Instructions for the task: Please return the lines of the data below, word for word, from the first line through the line containing "Task: Remove the".

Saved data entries
[Start of section]
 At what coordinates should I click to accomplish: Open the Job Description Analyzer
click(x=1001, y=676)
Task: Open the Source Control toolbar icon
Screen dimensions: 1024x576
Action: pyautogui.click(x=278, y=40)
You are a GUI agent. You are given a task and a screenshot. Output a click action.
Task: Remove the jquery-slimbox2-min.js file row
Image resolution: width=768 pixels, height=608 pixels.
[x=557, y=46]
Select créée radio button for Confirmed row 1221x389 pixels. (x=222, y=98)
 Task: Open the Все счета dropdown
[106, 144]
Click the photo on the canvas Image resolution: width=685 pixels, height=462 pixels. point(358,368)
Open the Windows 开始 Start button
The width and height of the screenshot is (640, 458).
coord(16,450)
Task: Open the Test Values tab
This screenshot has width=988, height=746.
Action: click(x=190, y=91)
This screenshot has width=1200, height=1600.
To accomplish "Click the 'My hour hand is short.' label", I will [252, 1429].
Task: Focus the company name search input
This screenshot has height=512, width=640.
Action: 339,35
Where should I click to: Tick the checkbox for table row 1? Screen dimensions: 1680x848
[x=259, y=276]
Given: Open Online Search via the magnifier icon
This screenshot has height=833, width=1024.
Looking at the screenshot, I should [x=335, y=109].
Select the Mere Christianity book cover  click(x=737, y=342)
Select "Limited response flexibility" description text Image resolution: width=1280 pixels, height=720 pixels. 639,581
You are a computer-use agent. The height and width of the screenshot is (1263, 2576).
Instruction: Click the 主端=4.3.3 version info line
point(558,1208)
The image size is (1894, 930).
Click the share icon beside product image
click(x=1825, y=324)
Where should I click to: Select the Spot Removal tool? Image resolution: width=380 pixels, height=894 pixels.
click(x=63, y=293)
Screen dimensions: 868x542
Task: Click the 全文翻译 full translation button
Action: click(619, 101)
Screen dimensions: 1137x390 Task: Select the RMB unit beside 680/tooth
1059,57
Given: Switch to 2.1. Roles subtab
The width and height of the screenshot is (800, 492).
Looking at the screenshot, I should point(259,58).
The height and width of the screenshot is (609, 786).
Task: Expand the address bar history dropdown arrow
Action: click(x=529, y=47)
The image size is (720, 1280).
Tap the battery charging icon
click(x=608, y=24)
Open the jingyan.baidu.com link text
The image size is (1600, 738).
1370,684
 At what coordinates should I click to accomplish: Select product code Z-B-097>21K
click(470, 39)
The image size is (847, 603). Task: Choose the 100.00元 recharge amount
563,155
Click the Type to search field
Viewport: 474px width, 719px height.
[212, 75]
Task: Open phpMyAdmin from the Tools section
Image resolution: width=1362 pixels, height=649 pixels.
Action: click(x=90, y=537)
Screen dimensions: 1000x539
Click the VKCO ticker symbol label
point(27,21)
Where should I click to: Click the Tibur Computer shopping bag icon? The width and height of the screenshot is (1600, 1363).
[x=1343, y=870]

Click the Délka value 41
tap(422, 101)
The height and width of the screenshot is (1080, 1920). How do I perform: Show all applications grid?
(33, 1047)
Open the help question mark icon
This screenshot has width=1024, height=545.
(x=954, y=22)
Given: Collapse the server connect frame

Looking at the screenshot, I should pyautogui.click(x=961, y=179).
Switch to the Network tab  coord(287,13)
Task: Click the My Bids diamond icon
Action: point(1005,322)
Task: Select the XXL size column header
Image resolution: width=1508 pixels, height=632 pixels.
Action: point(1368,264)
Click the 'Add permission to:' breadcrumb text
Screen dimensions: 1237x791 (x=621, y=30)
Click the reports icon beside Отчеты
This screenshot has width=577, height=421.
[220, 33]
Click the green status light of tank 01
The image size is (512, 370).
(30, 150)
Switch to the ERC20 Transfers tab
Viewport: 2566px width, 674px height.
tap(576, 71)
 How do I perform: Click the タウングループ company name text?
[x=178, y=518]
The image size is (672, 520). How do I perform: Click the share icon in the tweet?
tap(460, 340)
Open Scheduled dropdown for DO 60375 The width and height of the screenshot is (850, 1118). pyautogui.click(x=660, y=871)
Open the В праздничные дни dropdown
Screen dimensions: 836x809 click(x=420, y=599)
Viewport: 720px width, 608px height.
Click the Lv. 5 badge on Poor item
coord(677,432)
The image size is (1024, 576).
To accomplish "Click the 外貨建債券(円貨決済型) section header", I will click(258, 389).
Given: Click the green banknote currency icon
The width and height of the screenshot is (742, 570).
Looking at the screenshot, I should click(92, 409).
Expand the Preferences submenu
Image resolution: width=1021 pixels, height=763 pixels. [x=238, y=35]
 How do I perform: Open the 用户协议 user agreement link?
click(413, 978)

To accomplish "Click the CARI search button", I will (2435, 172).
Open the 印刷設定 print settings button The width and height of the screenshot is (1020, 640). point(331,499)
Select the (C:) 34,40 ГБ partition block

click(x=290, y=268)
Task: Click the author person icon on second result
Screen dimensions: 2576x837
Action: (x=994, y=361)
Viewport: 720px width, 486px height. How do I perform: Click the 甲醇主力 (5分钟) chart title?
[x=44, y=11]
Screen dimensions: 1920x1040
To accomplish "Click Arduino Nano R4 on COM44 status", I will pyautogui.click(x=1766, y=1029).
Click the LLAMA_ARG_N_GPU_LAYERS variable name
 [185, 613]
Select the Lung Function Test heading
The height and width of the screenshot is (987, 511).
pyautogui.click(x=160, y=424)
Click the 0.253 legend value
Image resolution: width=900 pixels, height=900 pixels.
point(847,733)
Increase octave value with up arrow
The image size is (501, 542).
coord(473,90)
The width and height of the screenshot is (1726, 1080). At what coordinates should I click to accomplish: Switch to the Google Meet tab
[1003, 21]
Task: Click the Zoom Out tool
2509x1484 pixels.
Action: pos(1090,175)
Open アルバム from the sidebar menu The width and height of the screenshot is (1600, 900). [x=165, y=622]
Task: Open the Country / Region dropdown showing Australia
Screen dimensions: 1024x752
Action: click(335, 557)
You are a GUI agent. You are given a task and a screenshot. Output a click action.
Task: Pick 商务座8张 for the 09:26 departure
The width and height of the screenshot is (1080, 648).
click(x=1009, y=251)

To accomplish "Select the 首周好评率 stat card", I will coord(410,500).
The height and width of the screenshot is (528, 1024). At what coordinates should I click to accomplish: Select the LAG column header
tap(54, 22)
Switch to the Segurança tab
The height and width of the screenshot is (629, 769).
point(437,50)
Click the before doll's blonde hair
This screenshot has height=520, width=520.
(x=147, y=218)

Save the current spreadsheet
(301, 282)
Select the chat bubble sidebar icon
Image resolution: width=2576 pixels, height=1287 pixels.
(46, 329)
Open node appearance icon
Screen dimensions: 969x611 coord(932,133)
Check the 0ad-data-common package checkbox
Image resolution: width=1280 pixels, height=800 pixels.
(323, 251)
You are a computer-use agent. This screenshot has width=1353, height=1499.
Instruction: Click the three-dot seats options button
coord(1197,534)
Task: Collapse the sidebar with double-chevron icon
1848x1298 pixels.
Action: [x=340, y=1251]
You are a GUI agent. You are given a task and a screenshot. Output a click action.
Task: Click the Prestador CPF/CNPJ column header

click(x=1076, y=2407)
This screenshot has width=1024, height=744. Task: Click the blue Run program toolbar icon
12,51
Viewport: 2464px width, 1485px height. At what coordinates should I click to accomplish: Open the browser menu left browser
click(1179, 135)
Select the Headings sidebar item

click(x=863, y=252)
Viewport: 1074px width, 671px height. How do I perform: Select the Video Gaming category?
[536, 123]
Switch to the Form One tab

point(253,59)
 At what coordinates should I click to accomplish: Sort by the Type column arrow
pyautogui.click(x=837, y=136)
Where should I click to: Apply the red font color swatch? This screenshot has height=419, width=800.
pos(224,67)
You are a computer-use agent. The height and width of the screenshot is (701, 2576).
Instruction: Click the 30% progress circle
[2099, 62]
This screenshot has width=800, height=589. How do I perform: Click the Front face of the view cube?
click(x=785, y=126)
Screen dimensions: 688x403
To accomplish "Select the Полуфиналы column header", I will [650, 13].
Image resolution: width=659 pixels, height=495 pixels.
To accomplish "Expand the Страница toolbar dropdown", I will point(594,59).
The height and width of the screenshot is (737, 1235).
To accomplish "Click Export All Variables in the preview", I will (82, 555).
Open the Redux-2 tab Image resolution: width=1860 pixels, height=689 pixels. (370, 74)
[End of section]
Your response:
 At what coordinates should I click to accomplish: Open the Job Description Analyzer
click(x=1001, y=676)
Task: Open the Source Control toolbar icon
Screen dimensions: 1024x576
Action: pyautogui.click(x=278, y=40)
You are a GUI agent. You are given a task and a screenshot. Output a click action.
Task: Remove the jquery-slimbox2-min.js file row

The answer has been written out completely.